Trance channeling on a Sunday

Trance channeling on a Sunday

Picture this. One Sunday, you sit down in your kitchen with a friend who, like you, is a psychic channel. Shortly afterwards, over a cup of tea, you agree that you’d both like to do some trance channeling of your spirit guides.

It’s something you’ve both done before but it’s been a while, at least a year or two. Longer for your friend. However, it seems like an opportune moment.

Then you hit the record button on your phone, take a final sip of water, shut your eyes and tune in. For a few moments your mind says things like, “Maybe I can’t do this anymore. Do I need to get my channeling crystal from the office to help me do this? Perhaps I’ve forgotten this stuff. Who am I kidding? Could I ever really do this?”

Then, from somewhere else comes a quiet voice that simply says, “You can do this. Just breathe and allow it to happen. There’s no rush. Just be here and allow it to be.”

So you breathe and relax further. You trust that you still know the way to connect. Then you feel the familiar, telltale constriction in your throat, like there is a huge lump that won’t go away. You remember this feeling because it has happened every time you have trance channeled your guides. When you first began doing it, your body was so resistant that you would gag and the partner you were working with (because you always do this with a partner) would often lean back in alarm as they expected to be vomited over imminently.

You know it is happening.

You can sense your Gatekeeper Guide organising the others off to your left. He is doing crowd control as they all jostle to be the first to come through. He’s good like that; he keeps them in line, most of the time.

You feel the energies of a few of them pass through you. Which one will be first? And then you know. It is the one who wears the pretty dresses and dances barefooted through the streams and grassy hillsides. What will she say?

She begins to speak through you. She has guidance for you and your friend. Your friend asks questions and recognises your guide from the other times when you’ve channeled together. This is because your voice changes when you channel your guides as they each have their own, very unique personality. Many who have watched you channel before also talk of your face changing as you do so. It changes to reflect the guide you are channeling.

You hear what your guide is saying but it’s as if you are off to the side, observing it happen. You are still present, still in the room, but you have stepped aside for a while to allow your guide to bring through the information you seek. It is such a curious process.

Some people might ask, “Is it like an out-of-body experience?” Your answer would be, “No, not quite.”

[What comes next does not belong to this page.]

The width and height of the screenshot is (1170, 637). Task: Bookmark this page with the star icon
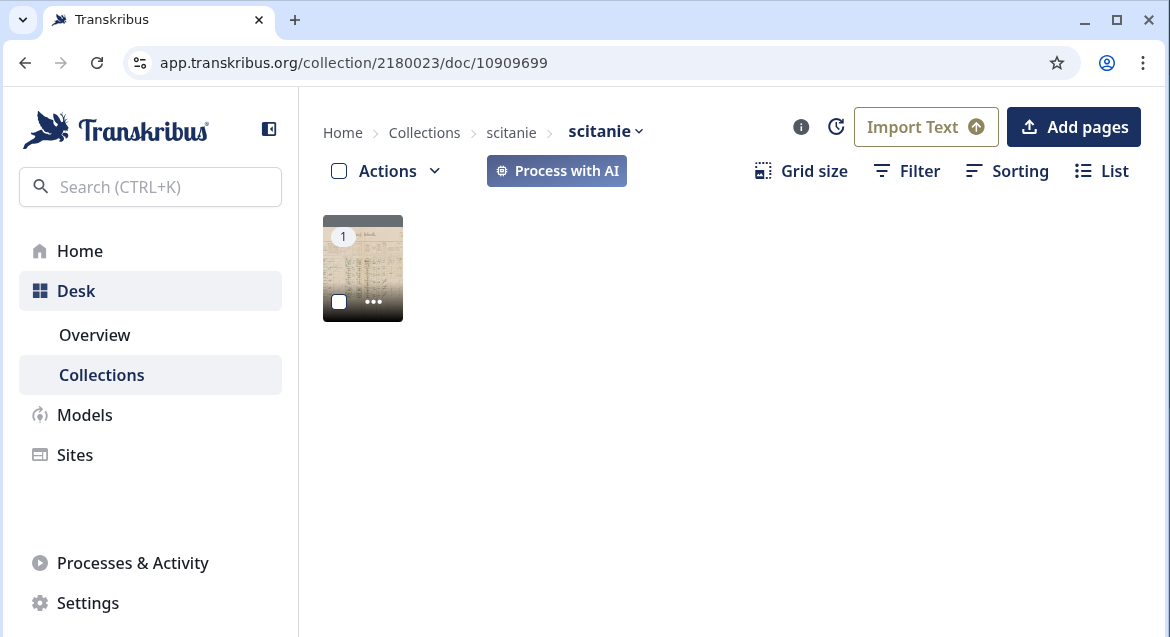1057,63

But it is strange and to someone who is unused to it, you’re sure it would seem rather freaky indeed. But it is real. It is not imagined. And you are not crazy. Remember, if something happens repeatedly, it really is happening.

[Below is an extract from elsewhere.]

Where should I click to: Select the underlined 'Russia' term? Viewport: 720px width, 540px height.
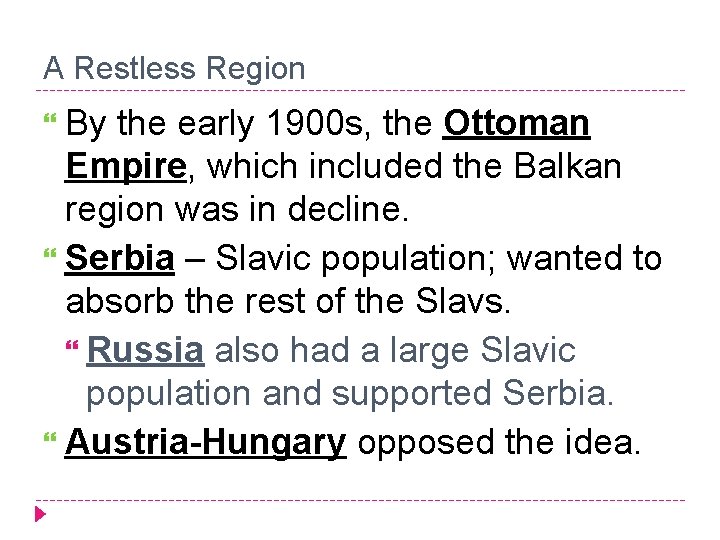coord(146,350)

Another two guides come through in quick succession, each with their own unique style of delivery and focus. Then it is done and you find yourself re-emerging consciously into the present and you open eyes.

You make eye contact with your friend and suddenly you are both laughing. Your guides have such big personalities and they certainly made their presence felt. You both marvel at this skill you have to connect to energetic beings in this way.

Then you eat some food, drink some water and go for a wander around the house to ground yourself back onto the earthly plane before your friend takes her turn at connecting into the energetic realm.

Some people may read this anecdote and dismiss it as the fanciful ramblings of a deluded woman. Others may feel fear because it is a world they know little about. Meanwhile, there will be readers who feel their curiosity aroused and they will feel drawn to know more.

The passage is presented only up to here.